— DATA TO EXAMINE —

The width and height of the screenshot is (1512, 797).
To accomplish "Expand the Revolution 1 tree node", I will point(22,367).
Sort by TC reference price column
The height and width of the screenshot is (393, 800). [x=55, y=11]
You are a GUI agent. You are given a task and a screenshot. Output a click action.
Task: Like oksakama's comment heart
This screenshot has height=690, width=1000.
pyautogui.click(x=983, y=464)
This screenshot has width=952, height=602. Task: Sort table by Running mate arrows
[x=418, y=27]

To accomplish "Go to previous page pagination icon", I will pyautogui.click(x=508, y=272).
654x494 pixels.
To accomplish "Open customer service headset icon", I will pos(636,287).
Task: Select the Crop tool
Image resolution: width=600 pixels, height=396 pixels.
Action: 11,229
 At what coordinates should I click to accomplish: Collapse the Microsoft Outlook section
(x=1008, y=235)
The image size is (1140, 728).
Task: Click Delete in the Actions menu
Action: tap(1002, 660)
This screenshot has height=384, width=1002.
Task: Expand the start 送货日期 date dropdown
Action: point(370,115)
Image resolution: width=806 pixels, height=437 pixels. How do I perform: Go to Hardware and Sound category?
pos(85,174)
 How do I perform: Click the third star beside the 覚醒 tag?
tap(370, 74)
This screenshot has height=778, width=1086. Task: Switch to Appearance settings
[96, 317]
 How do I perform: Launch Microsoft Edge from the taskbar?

— TASK BRIEF —
With nothing left out, copy every record exactly.

— TASK RESULT —
The width and height of the screenshot is (1512, 797).
To accomplish "Expand the Revolution 1 tree node", I will point(22,367).
Sort by TC reference price column
The height and width of the screenshot is (393, 800). [x=55, y=11]
You are a GUI agent. You are given a task and a screenshot. Output a click action.
Task: Like oksakama's comment heart
This screenshot has height=690, width=1000.
pyautogui.click(x=983, y=464)
This screenshot has width=952, height=602. Task: Sort table by Running mate arrows
[x=418, y=27]

To accomplish "Go to previous page pagination icon", I will pyautogui.click(x=508, y=272).
654x494 pixels.
To accomplish "Open customer service headset icon", I will pos(636,287).
Task: Select the Crop tool
Image resolution: width=600 pixels, height=396 pixels.
Action: 11,229
 At what coordinates should I click to accomplish: Collapse the Microsoft Outlook section
(x=1008, y=235)
The image size is (1140, 728).
Task: Click Delete in the Actions menu
Action: tap(1002, 660)
This screenshot has height=384, width=1002.
Task: Expand the start 送货日期 date dropdown
Action: point(370,115)
Image resolution: width=806 pixels, height=437 pixels. How do I perform: Go to Hardware and Sound category?
pos(85,174)
 How do I perform: Click the third star beside the 覚醒 tag?
tap(370, 74)
This screenshot has height=778, width=1086. Task: Switch to Appearance settings
[96, 317]
 How do I perform: Launch Microsoft Edge from the taskbar?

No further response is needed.